_WHAT YOU NEED TO DO_
When you spot the word "computer" in a line of the data below, copy that line.

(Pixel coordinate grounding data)
-------

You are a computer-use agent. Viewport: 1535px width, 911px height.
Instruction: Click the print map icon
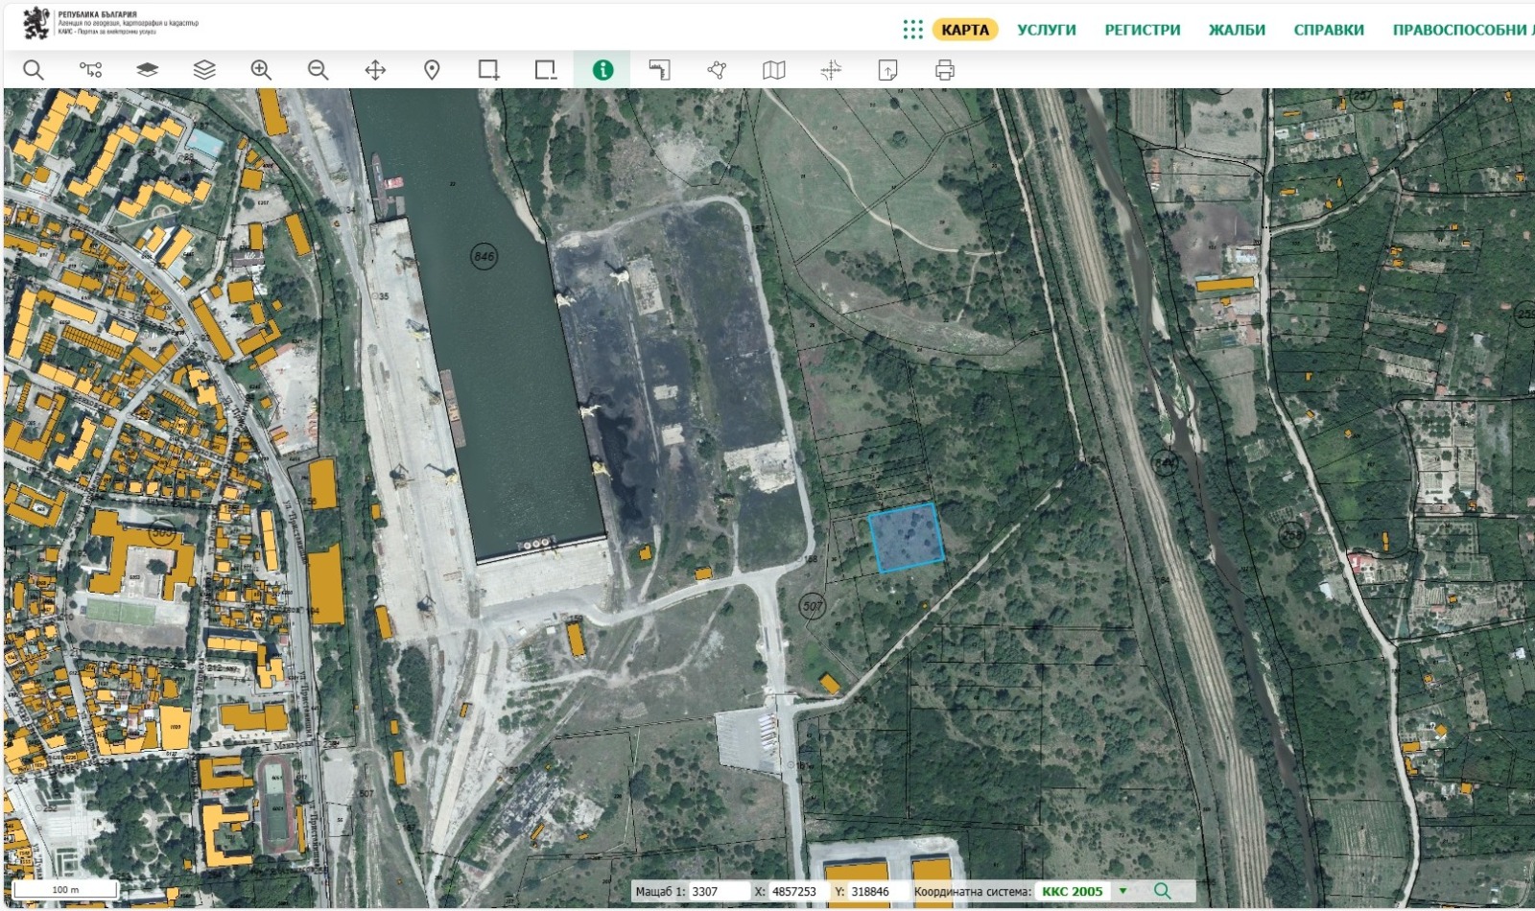coord(945,70)
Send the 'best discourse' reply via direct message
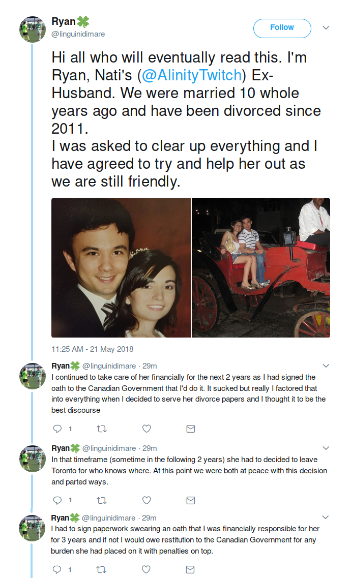This screenshot has width=351, height=578. [191, 429]
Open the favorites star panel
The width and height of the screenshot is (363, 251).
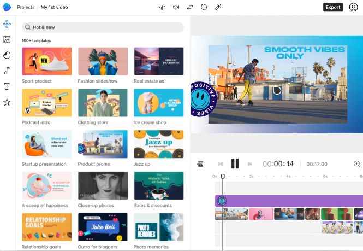click(x=7, y=102)
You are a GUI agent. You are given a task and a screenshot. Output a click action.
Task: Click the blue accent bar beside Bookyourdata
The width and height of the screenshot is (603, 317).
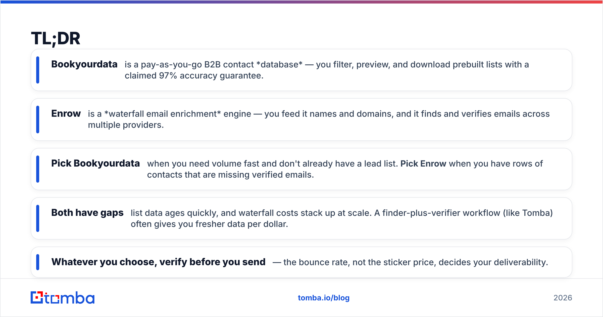pyautogui.click(x=38, y=70)
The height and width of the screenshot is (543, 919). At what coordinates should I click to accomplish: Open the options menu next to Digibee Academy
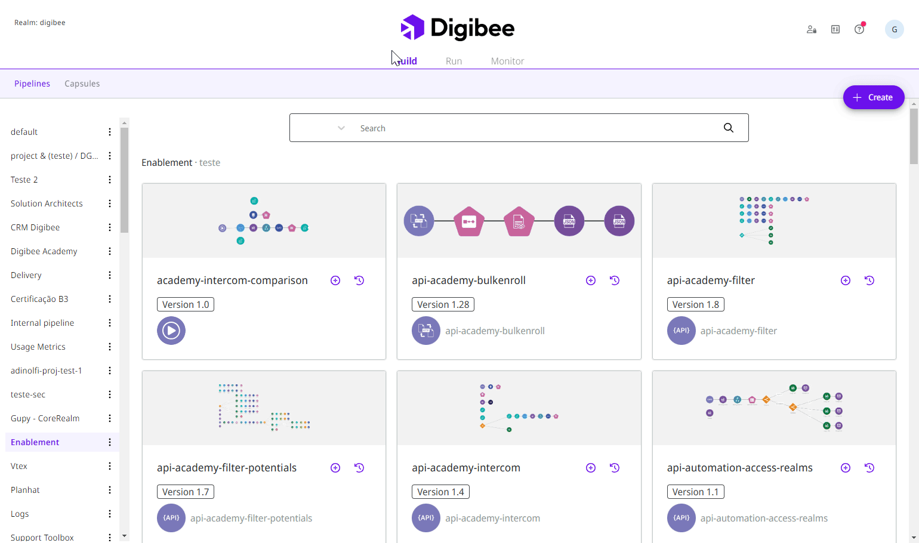point(110,251)
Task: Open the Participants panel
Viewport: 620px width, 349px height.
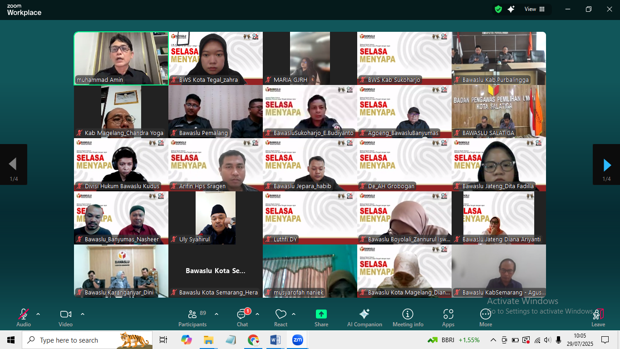Action: pyautogui.click(x=192, y=317)
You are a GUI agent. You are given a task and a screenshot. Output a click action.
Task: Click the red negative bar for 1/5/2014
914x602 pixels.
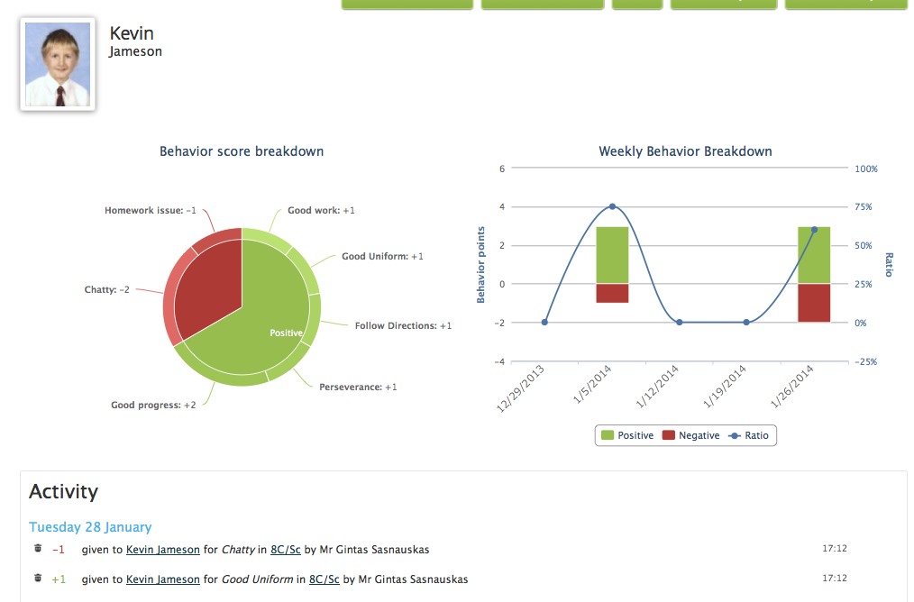click(x=612, y=293)
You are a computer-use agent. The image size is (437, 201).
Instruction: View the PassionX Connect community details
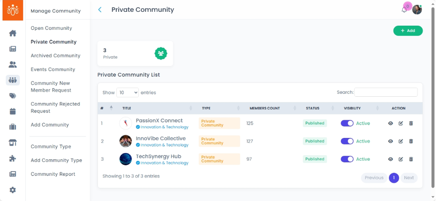coord(390,123)
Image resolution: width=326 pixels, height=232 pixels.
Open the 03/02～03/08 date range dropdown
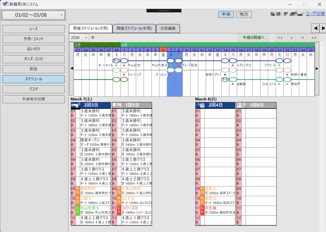[x=34, y=15]
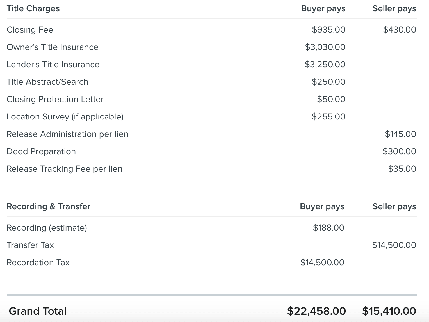Click the Owner's Title Insurance label

pyautogui.click(x=52, y=47)
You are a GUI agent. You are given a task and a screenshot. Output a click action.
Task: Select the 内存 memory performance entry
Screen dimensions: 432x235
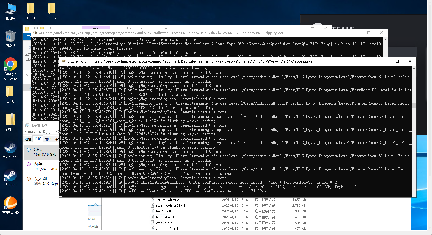point(41,166)
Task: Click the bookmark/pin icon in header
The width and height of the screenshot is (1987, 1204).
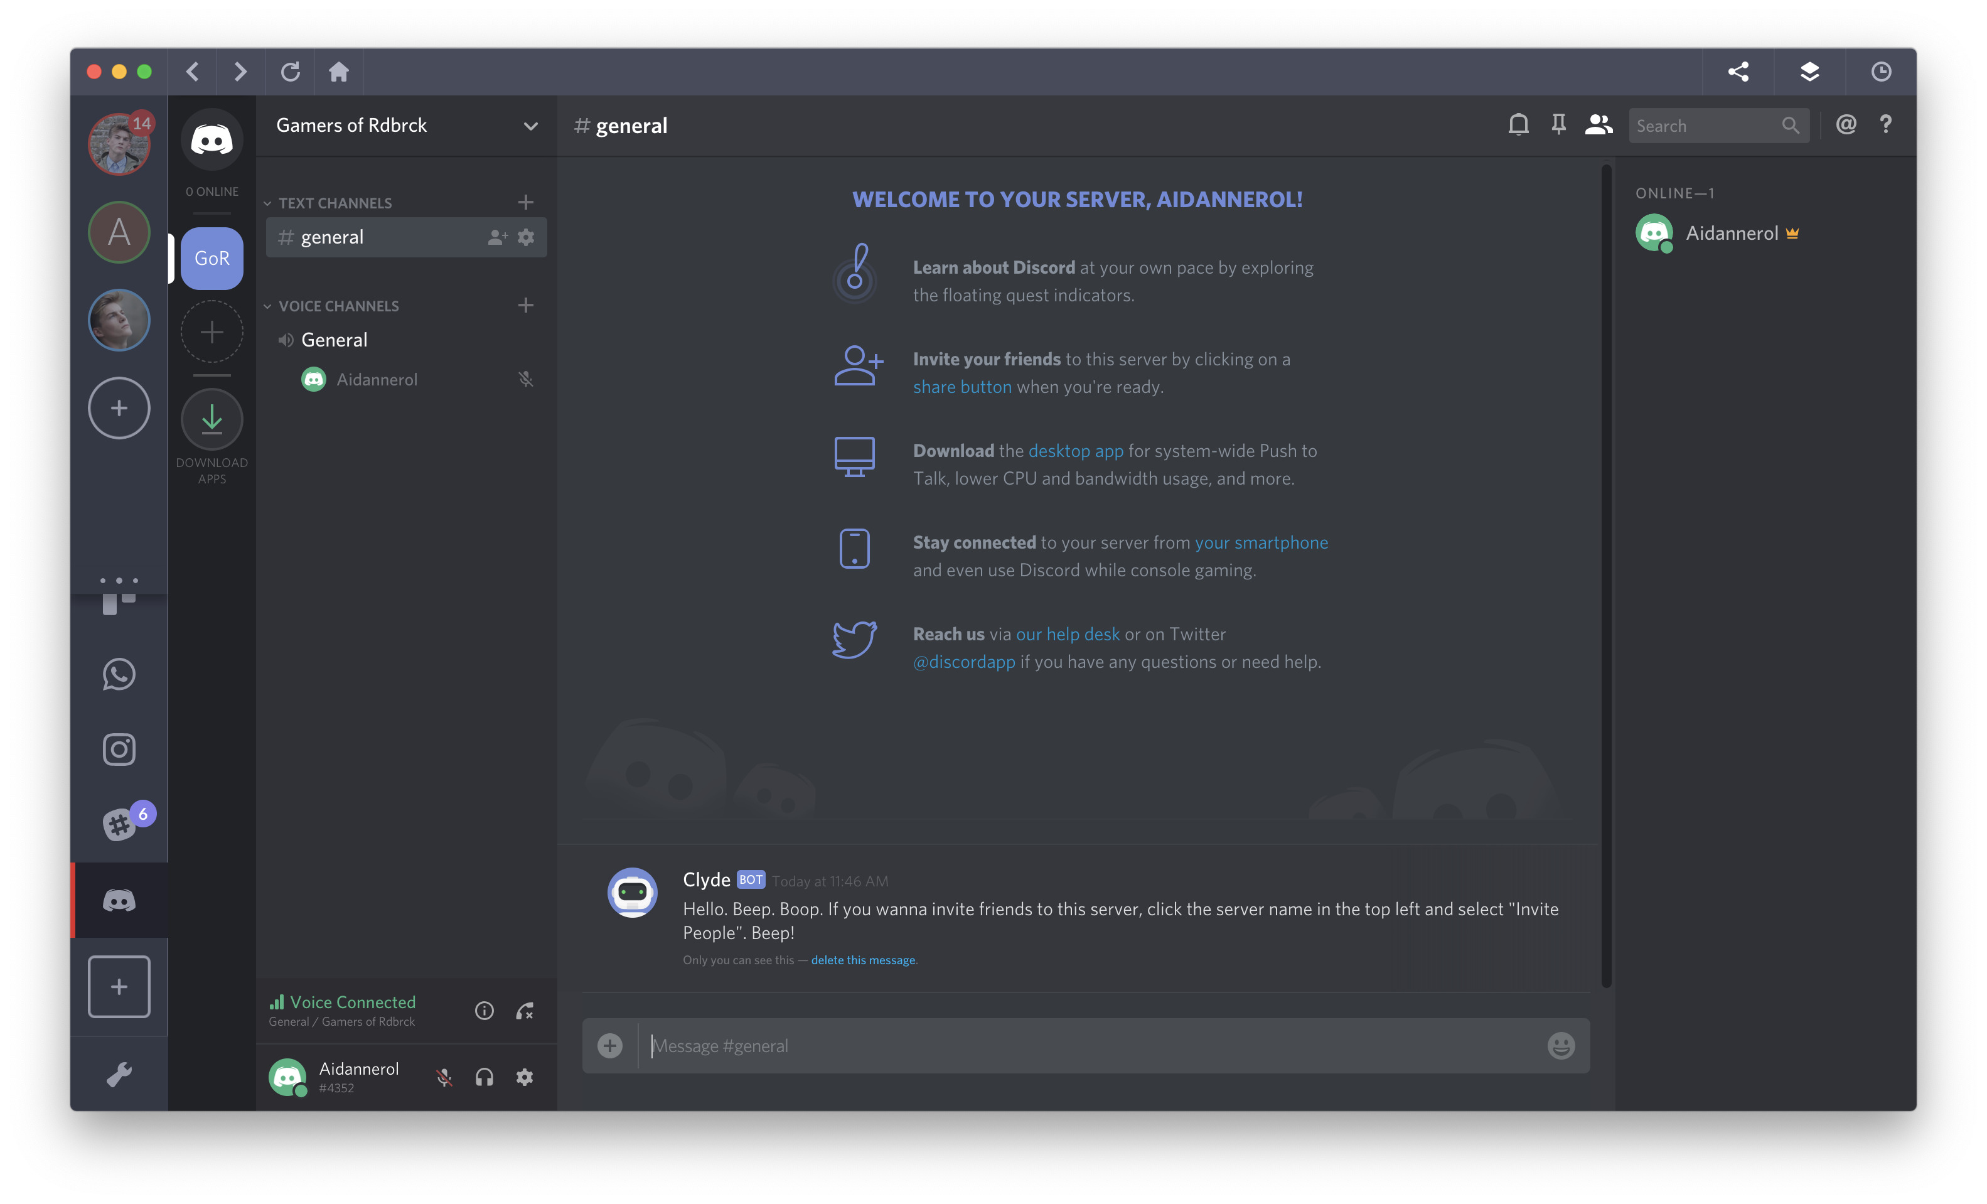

-------

_RESPONSE TO THE EXERCISE_
You are a computer-use agent. Viewport: 1535px width, 911px height.
You are a computer-use agent. The image size is (437, 201).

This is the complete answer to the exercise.